- [Recorded data]:
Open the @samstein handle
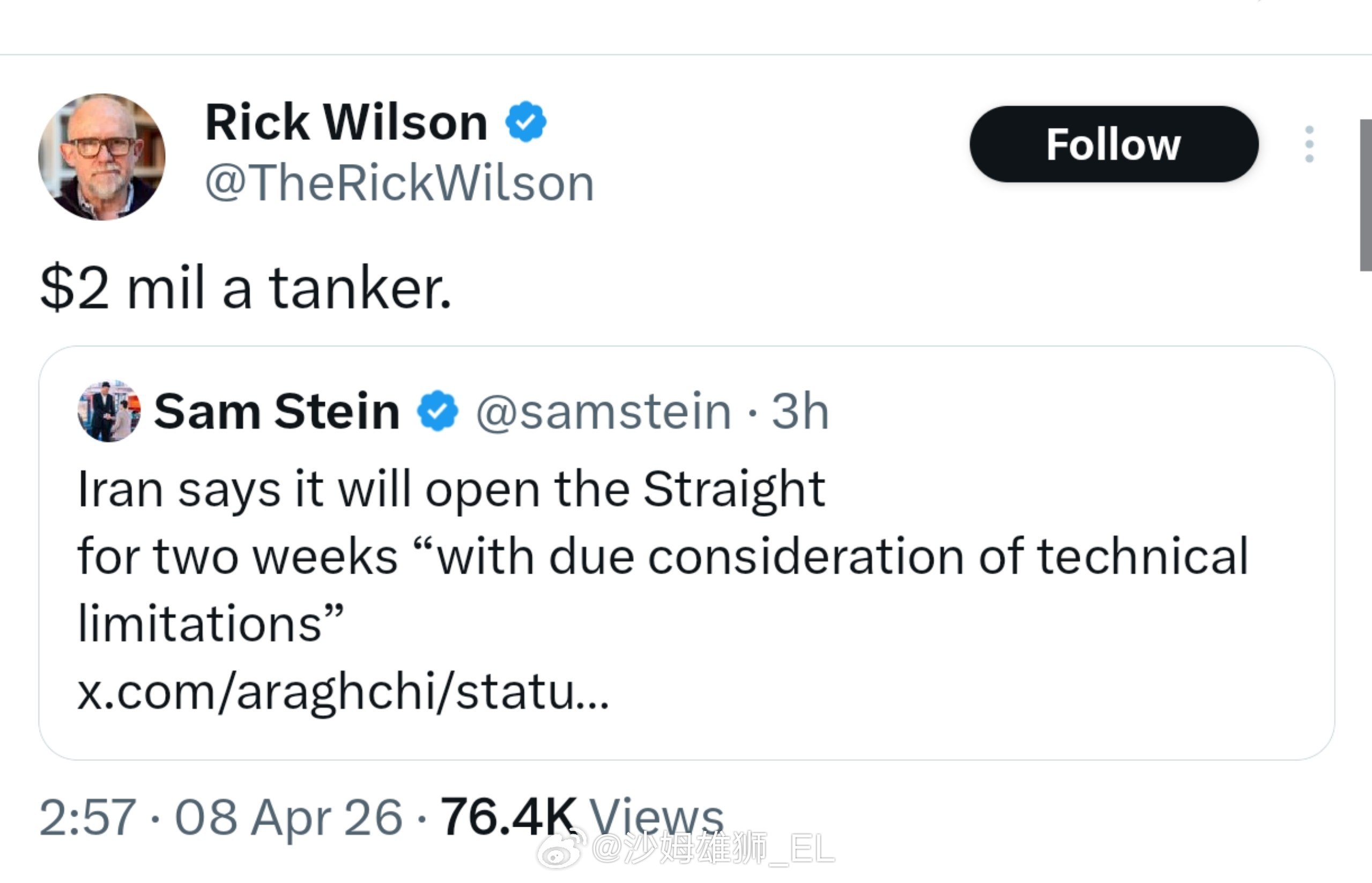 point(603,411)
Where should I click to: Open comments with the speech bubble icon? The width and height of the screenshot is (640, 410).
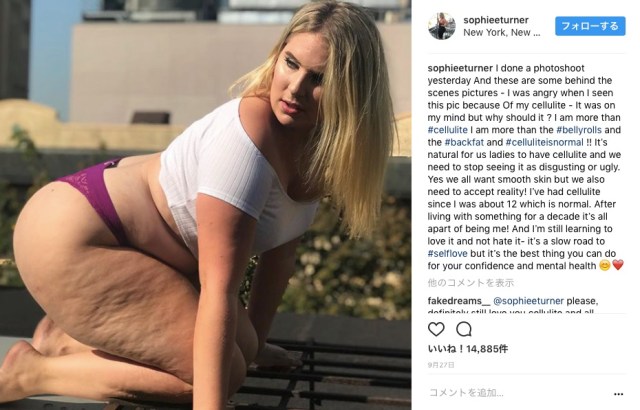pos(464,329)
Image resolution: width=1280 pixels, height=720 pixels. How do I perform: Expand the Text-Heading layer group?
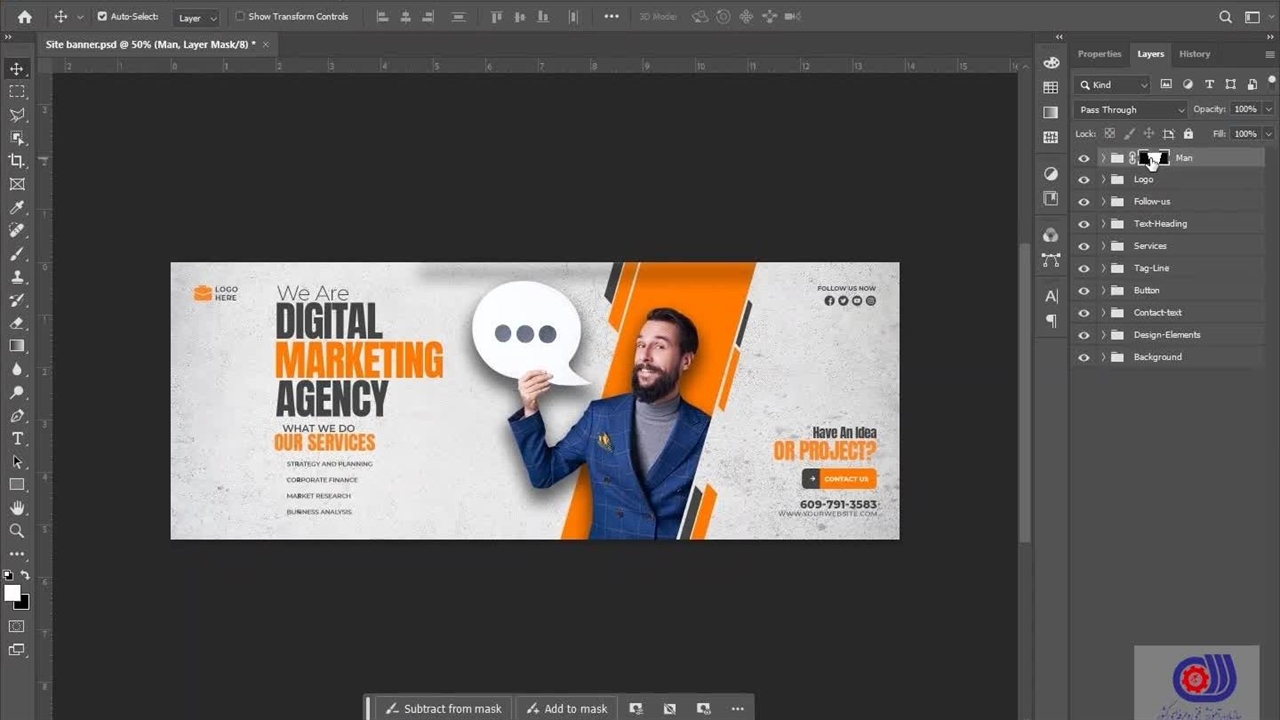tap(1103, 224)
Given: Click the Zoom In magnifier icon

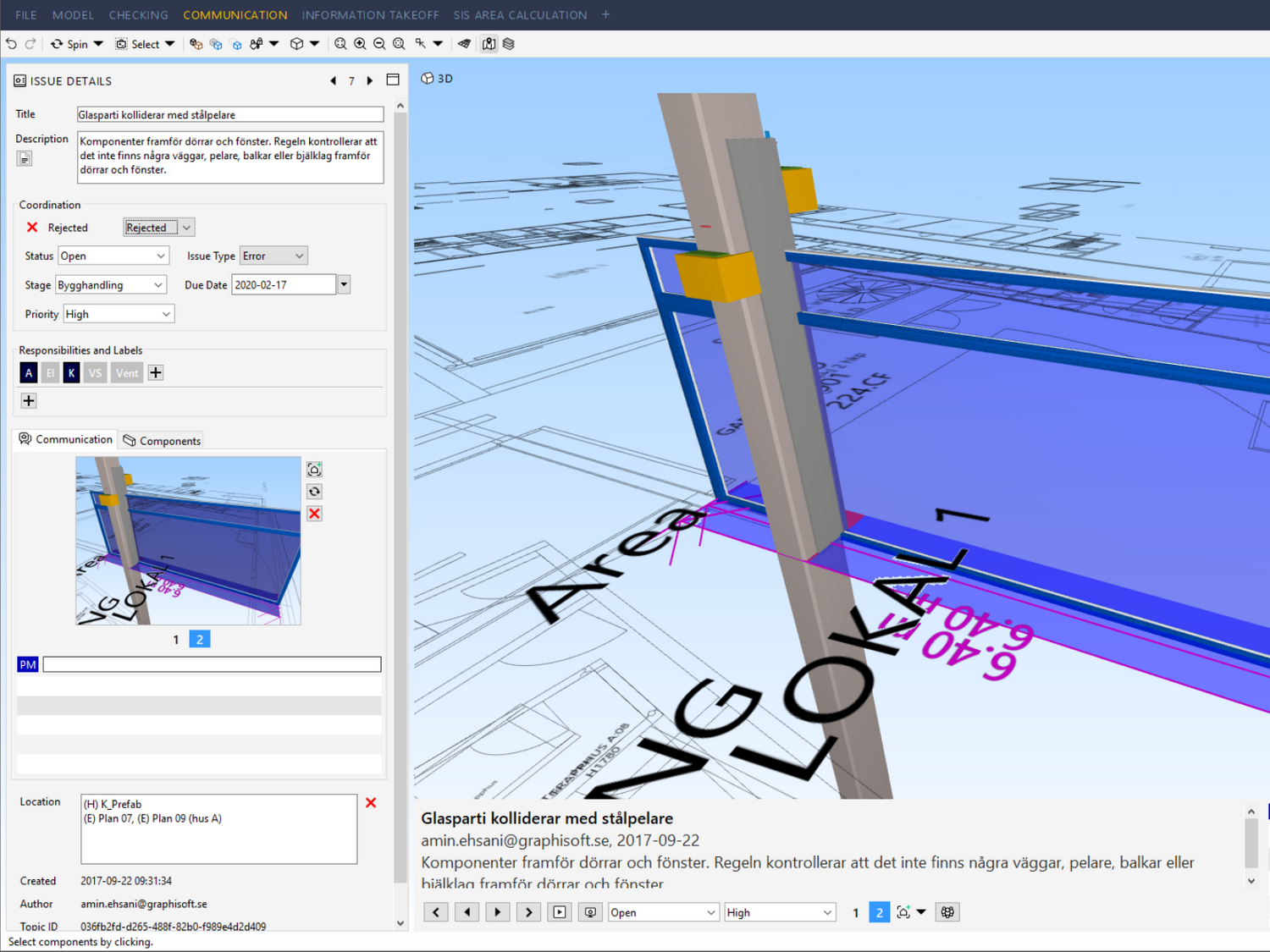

* * *

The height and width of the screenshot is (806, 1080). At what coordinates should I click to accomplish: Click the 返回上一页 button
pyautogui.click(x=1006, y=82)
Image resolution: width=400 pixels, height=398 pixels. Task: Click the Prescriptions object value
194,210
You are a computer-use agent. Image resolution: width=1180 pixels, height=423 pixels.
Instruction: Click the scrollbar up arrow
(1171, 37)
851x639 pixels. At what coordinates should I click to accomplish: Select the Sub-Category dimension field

...

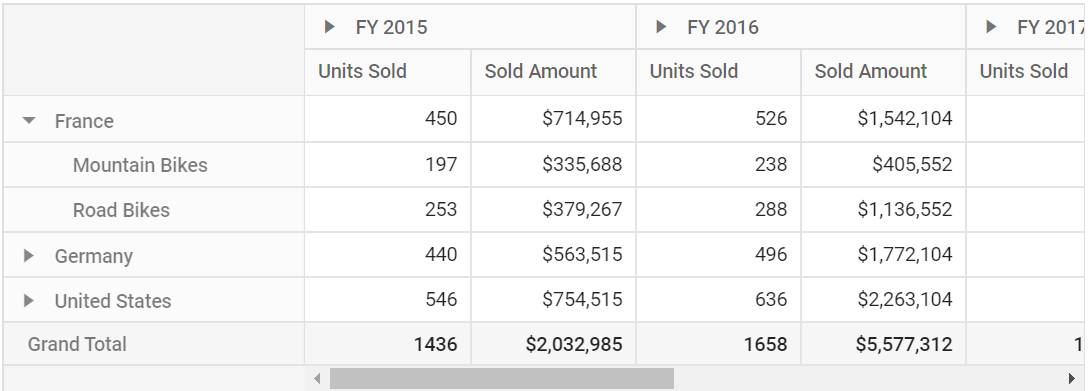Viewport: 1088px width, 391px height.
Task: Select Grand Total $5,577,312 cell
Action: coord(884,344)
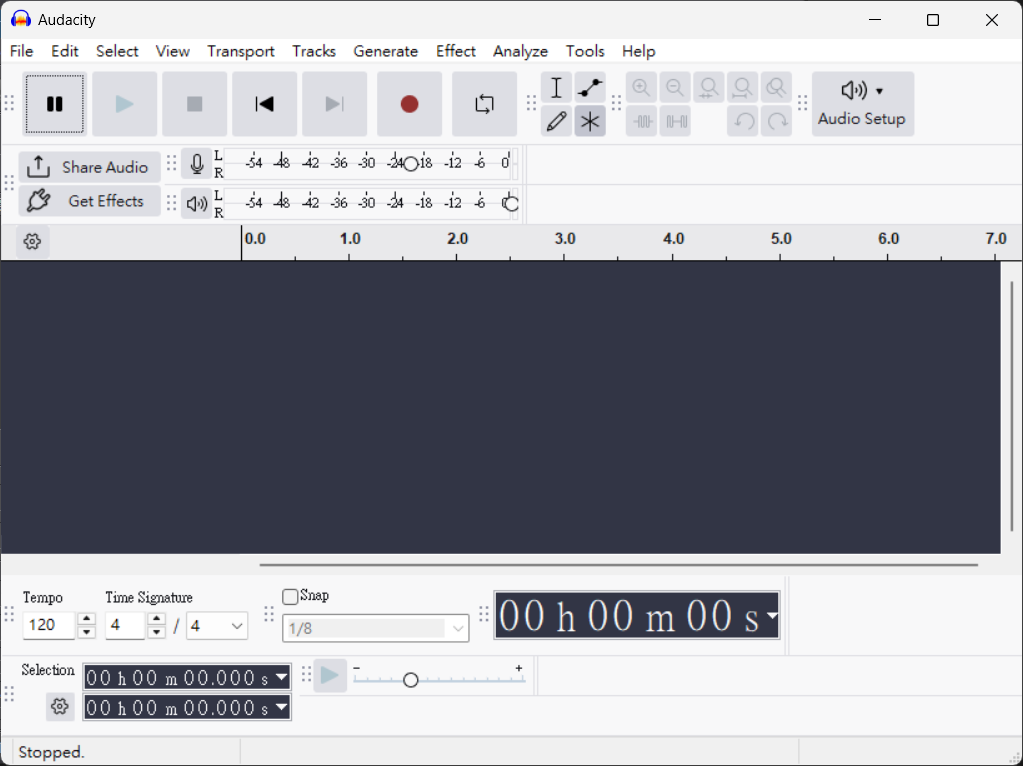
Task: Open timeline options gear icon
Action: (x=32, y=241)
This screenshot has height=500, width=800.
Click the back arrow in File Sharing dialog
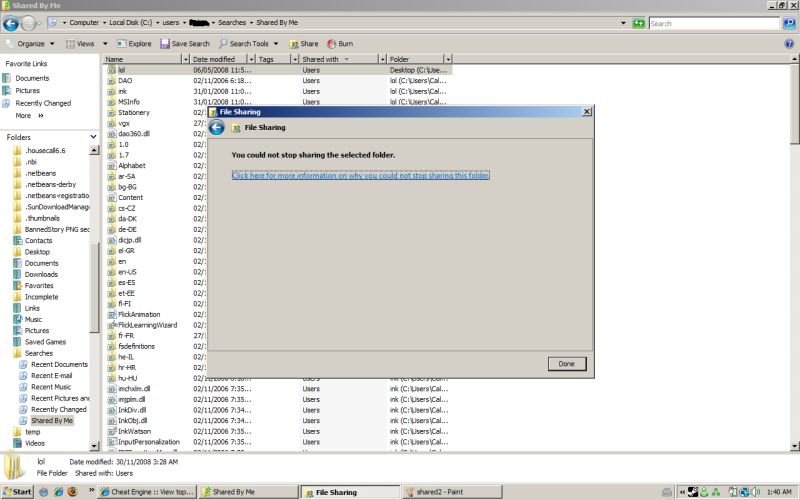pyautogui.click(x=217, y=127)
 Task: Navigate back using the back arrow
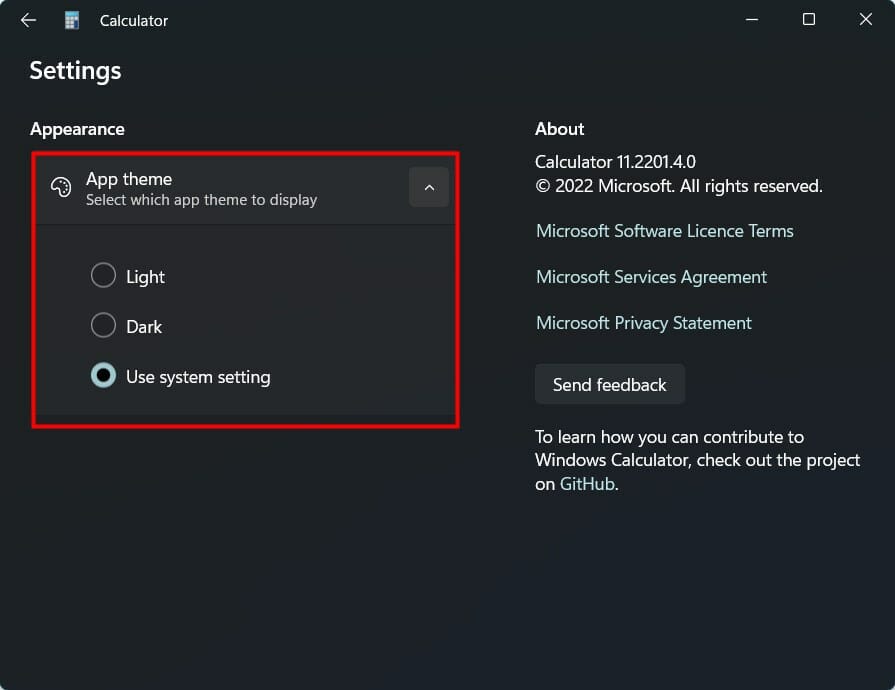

- [TASK ITEM]: In the entries above, find the line with "Click the back arrow in File Sharing dialog" and the line with "Task: Navigate back using the back arrow". Return exactly those lines and all the ones between them, pictures excluded.

- [EXERCISE RESPONSE]:
Click the back arrow in File Sharing dialog
pyautogui.click(x=217, y=127)
 Task: Navigate back using the back arrow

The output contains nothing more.